La sibylle rêvait aux mots du maître, quand un tout petit pas se fait entendre. Le jour paraît à peine (après Noël, vers le 1er  janvier). Sur l’herbe craquante et givrée, une blonde petite femme, tremblante, approche, et, arrivée, elle défaille, ne peut respirer. Sa robe noire dit assez qu’elle est veuve. Au perçant regard de Médée, immobile, et sans voix, elle dit tout pourtant ; nul mystère en sa craintive personne. L’autre d’une voix forte : « Tu n’as que faire de dire, petite muette. Car tu n’en viendrais pas à bout. Je le dirai pour toi… Eh bien, tu meurs d’amour ! » Remise un peu, joignant les mains et presque à ses genoux, elle avoue, se confesse.
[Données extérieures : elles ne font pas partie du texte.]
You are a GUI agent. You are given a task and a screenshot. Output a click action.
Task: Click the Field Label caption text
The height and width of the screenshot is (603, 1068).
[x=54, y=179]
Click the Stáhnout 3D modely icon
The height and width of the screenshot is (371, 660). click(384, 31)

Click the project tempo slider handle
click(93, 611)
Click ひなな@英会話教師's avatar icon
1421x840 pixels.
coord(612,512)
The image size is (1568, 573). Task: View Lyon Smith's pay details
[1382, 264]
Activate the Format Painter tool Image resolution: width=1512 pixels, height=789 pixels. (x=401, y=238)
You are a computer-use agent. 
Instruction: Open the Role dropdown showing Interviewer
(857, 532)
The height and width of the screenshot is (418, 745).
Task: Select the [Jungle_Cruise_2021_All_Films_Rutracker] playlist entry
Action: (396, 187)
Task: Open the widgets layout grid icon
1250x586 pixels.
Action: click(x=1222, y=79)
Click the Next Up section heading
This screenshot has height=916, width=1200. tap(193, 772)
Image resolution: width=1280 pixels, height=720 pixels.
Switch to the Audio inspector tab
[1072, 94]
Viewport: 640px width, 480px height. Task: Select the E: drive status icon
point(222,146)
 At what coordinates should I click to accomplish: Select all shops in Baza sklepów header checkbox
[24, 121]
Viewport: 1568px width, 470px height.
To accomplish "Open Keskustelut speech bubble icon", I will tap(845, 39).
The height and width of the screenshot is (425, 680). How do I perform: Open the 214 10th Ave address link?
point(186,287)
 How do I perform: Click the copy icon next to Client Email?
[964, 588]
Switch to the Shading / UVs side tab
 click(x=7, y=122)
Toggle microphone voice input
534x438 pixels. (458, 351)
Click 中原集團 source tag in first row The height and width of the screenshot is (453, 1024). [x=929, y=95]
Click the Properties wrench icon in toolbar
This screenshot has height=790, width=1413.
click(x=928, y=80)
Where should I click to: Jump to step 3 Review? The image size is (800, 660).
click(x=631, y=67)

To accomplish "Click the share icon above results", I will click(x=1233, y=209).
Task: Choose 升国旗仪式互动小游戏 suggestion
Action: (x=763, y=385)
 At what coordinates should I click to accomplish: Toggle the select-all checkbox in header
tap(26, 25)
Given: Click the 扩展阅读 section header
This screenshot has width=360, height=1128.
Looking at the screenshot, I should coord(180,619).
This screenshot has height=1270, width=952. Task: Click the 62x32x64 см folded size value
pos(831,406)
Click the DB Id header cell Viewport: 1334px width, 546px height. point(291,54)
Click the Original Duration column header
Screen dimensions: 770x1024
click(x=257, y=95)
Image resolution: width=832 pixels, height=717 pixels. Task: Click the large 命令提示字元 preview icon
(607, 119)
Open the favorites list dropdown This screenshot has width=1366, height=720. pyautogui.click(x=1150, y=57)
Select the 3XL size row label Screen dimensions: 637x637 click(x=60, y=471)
Elle souffrait, pleurait, priait, et elle eût souffert en silence. Mais ces fêtes d’hiver, ces réunions de familles, le bonheur peu caché des femmes qui, sans pitié, étalent un légitime amour, lui ont remis au cœur le trait brûlant… Hélas ! que fera-t-elle ?… S’il pouvait revenir et la consoler un moment : « Au prix de la vie même… que je meure ! et le voie encore ! »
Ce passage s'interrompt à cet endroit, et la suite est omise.